Copy out the listing below, changing every "Viewport" to "Display area" and leaving the rest untouched.

═══ Dataset entries ═══

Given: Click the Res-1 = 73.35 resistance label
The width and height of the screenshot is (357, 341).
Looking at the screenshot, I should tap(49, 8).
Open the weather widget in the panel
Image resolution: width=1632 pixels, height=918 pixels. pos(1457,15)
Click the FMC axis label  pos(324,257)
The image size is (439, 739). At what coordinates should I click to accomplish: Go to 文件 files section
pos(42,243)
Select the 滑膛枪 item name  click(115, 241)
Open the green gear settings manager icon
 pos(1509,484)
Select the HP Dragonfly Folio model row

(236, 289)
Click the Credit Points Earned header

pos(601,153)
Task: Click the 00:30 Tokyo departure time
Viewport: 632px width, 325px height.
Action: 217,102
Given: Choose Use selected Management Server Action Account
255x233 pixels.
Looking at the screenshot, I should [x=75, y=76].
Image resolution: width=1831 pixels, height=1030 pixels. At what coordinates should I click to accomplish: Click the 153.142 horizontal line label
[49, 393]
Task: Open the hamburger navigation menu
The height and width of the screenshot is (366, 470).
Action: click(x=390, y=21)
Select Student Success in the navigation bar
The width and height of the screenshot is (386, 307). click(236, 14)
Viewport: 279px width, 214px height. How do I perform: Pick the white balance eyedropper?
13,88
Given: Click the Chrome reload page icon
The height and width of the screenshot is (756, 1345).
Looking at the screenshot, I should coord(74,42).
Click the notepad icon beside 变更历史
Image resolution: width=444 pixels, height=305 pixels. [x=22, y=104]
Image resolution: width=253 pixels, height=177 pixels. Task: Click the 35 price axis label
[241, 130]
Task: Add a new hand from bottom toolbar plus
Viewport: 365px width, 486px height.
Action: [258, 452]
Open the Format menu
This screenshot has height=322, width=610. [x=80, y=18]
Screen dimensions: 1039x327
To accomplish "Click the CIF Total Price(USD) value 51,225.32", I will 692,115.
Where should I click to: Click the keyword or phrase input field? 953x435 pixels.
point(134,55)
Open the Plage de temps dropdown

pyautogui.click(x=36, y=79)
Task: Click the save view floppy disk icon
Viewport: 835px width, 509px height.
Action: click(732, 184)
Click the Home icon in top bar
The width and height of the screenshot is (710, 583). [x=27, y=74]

═══

# Response below:
Given: Click the Res-1 = 73.35 resistance label
The width and height of the screenshot is (357, 341).
Looking at the screenshot, I should tap(49, 8).
Open the weather widget in the panel
Image resolution: width=1632 pixels, height=918 pixels. pos(1457,15)
Click the FMC axis label  pos(324,257)
The image size is (439, 739). At what coordinates should I click to accomplish: Go to 文件 files section
pos(42,243)
Select the 滑膛枪 item name  click(115, 241)
Open the green gear settings manager icon
 pos(1509,484)
Select the HP Dragonfly Folio model row

(236, 289)
Click the Credit Points Earned header

pos(601,153)
Task: Click the 00:30 Tokyo departure time
Display area: 632px width, 325px height.
Action: 217,102
Given: Choose Use selected Management Server Action Account
255x233 pixels.
Looking at the screenshot, I should [x=75, y=76].
Image resolution: width=1831 pixels, height=1030 pixels. At what coordinates should I click to accomplish: Click the 153.142 horizontal line label
[49, 393]
Task: Open the hamburger navigation menu
The height and width of the screenshot is (366, 470).
Action: click(x=390, y=21)
Select Student Success in the navigation bar
The width and height of the screenshot is (386, 307). click(236, 14)
Display area: 279px width, 214px height. How do I perform: Pick the white balance eyedropper?
13,88
Given: Click the Chrome reload page icon
The height and width of the screenshot is (756, 1345).
Looking at the screenshot, I should coord(74,42).
Click the notepad icon beside 变更历史
Image resolution: width=444 pixels, height=305 pixels. [x=22, y=104]
Image resolution: width=253 pixels, height=177 pixels. Task: Click the 35 price axis label
[241, 130]
Task: Add a new hand from bottom toolbar plus
Display area: 365px width, 486px height.
Action: [258, 452]
Open the Format menu
This screenshot has height=322, width=610. [x=80, y=18]
Screen dimensions: 1039x327
To accomplish "Click the CIF Total Price(USD) value 51,225.32", I will 692,115.
Where should I click to: Click the keyword or phrase input field? 953x435 pixels.
point(134,55)
Open the Plage de temps dropdown

pyautogui.click(x=36, y=79)
Task: Click the save view floppy disk icon
Display area: 835px width, 509px height.
Action: click(732, 184)
Click the Home icon in top bar
The width and height of the screenshot is (710, 583). [x=27, y=74]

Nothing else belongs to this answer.